Liste des tâches —
1/ D'après le texte sur le souci et la mort, que Montaigne recommandait-il dans ses Essais ?
2/ Prolongez le texte sur le souci et la mort à partir de sa dernière phrase.

Extrait du texte —
--- --- ---
Le souci en quelque sorte, c’est du sérieux, c’est le sérieux par excellence puisque l’existence va se retrouver dans une confrontation permanente avec une limite infranchissable, sa propre mort. C’est cette perspective de la mort comme limite, et c’est ainsi que j’entends sa formule d’être-vers-la-mort, qui va mettre en tension la dimension du projet, du pas encore fait, avec le « déjà fait », l’accompli sur lequel on ne peut plus revenir, qui va faire du présent un temps à la fois du souci et de l’insouciance. Mais l’insouciance n’a de place que dans la mesure où le souci est la structure fondamentale de l’Etre-là.
Cette spéculation philosophique n’est pas sans profondeur et on entend bien comment Lacan a pu être retenu par les propositions du penseur allemand. Si le souci est ce qui caractérise une dimension fondamentale de l’Etre, si l’Etre-là humain n’est jamais éloigné d’une possible angoisse, on se retrouve il me semble assez près de la notion d’un sujet divisé dont le rapport au désir lui donne rendez-vous avec l’angoisse. Mais alors comment entendre cela avec le vieillir et avec son horizon ?
Montaigne recommandait en ses Essais d’avoir toujours devant nous cette idée de la mort, que c’était la meilleure façon de ne pas oublier qu’elle arrive. Va-t-on dire que l’expérience de la psychanalyse conduirait à ne pas oublier notre condition de mortelle ? Qu’il conviendrait-il de ne pas s’égarer dans l’ignorance et de mobiliser notre attention aux signes précurseurs de notre finitude ? En d’autre termes que l’éthique qui s’en dégagerait aurait à faire avec un soupçon de mélancolie pour nous orienter vers une sagesse ?
Chez Heidegger c’est moins une attention permanente qu’un savoir qu’il élève au rang d’une condition de l’Être ; il y a bien une certitude de la mort, même si cela reste pour tout le monde une certitude empirique, celle qui me fais dire, « c’est sûr je vais mourir moi aussi » mais surtout quand je suis le témoin de la mort de l’autre.
--- --- ---
Informations affichées —
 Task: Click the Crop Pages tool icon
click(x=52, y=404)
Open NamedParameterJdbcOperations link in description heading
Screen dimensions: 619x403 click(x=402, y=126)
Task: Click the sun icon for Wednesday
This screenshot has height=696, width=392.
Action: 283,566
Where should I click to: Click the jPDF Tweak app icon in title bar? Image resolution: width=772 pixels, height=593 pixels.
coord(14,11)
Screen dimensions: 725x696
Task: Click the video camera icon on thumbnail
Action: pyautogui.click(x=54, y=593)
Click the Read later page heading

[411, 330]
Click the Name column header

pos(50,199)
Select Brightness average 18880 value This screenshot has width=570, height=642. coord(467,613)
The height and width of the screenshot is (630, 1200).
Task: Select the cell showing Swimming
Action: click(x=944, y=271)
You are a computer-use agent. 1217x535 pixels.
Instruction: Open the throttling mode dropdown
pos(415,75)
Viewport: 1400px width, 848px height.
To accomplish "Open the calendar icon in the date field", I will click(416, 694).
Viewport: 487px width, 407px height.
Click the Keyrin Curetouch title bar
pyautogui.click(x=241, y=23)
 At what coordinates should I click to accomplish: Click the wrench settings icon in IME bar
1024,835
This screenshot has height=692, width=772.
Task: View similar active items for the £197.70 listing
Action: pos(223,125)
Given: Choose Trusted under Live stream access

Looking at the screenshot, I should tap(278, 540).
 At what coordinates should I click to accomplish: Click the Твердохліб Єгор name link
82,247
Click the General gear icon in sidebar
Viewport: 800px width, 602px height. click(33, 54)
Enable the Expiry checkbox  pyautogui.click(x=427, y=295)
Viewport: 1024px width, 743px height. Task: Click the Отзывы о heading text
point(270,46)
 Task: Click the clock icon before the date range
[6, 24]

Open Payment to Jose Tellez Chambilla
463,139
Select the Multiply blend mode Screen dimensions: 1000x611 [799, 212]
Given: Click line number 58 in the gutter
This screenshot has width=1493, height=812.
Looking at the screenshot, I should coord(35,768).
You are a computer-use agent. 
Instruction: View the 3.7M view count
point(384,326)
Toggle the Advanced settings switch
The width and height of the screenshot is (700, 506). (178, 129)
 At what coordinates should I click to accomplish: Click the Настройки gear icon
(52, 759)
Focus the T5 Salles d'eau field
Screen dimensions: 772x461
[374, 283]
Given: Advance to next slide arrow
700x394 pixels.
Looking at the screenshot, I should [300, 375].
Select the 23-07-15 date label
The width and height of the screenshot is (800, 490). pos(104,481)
--- --- ---
Réponses aux tâches —
1/ Il recommandait d'avoir toujours devant nous l'idée de la mort, parce que c'était la meilleure façon de ne pas oublier qu'elle arrive.

2/
Il ajoute, et c’est là une remarque bien astucieuse, que cette certitude fondamentale qui est là, c’est celle-là même qui organise une fuite qui définit l’existence, cette fuite qui est la manière même d’ek-sister à cette certitude, de se tenir « hors de » pour être. Loin d’un oubli de la condition humaine comme soumise à la mort, il y a chez Heidegger cette pensée, cette prise en compte de la mort comme condition de l’Être y compris dans la manière de voiler cette vérité là.
On pourrait apprécier dans ces développements philosophiques bien des assertions une proximité avec ce que la psychanalyse a pu élaborer, confère la proposition freudienne d’une pulsion de mort. Cependant on va y trouver à l’en distinguer et il me semble que Lacan après avoir été séduit par cette spéculation, et s’en être inspiré, a pu prendre ses distances et dégager des points de divorce, pas seulement avec ce que l’on sait maintenant soit que le philosophe avait quand même pu trouver dans le National-Socialisme son Hôtel du Sans-Souci, et même qu’il en avait dans des écrits- publiés seulement après sa disparition- anticipé « le projet ».
Nous n’allons pas entrer ici dans un débat qui dépasserait notre propos, mais cependant ne serait-il pas légitime de se demander si dans sa pensée il n’y aurait pas des indices de cette orientation restée discrète et qui pourrait se dévoiler maintenant que l’on a à notre disposition pratiquement l’œuvre complète4? Et l’autre question qui vient pour nous tout de suite, et qui demanderait une relecture minutieuse de l’œuvre de Lacan, afin de situer la manière dont il a pu emprunter au philosophe et comment il a su se dégager de cette séduction. Grave question qu’il serait nécessaire d’aborder. Nous nous limiterons ici à pointer quelques remarques, aussi légères que possible, qui argumentent à propos du souci et du vieillir.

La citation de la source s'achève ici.